佐味田宝塚古墳は墳長約111mの前方後円墳で,明治14(1881)年に家屋文鏡(かおくもんきょう)(当部所蔵)など多数の鏡を含む副葬品が出土したことで著名な古墳である。
(陵墓課)
帯鉤とは,ベルトのバックルに相当する部品である。馬形の帯鉤は朝鮮半島で多数見つかっており,本資料も,朝鮮半島で造られたものが持ち込まれ,副葬されたものと考えられる。
馬形帯鉤のモチーフは,中国北方の騎馬遊牧民(きばゆうぼくみん)にみられるもので,騎馬文化とともに朝鮮半島にもたらされたものと考えられている。
日本での確実な出土例はほとんどなく,本資料以外には,長野県長野市の浅川端遺跡(あさかわばたいせき)出土品があるだけである。

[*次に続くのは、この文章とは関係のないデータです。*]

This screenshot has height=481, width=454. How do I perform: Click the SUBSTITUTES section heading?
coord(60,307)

本資料は明治45年に榊山古墳から出土したとされるが,同時期に近接する千足古墳(せんぞくこふん)からも遺物が出土し,両方の出土品がまとめて取り扱われてしまったため,厳密にはどちらの古墳から出土したものなのかを確定することはできない。
当時の国際交流を考える上で重要な資料である。
(陵墓課)
大正5年に西塚古墳から出土した,衝角付冑と呼ばれる冑である。衝角の名称は,軍艦の艦首(かんしゅ)の尖った部分を連想してつけられた。

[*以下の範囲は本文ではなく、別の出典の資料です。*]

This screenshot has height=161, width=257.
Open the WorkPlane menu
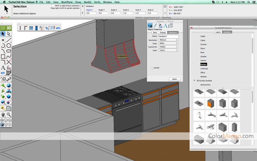pos(67,2)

右側頭部~後頭部にかけて大きく欠損していたが,現在は保存処理をおこない欠損部を修復している。地板(じいた)に小札(こざね)と呼ばれる小型の鉄板が用いられ,伏板(ふせいた),胴巻板(どうまきいた),腰巻板(こしまきいた)の各部材と重ね合わせて,鋲(びょう)を打つことで接合される点が特徴である。
本資料は,古墳時代中期に製作されたものである。エリート層が競って武器武具を手に入れようとした時期であり,被葬者の権威を示す器物として機能していたと考えられる。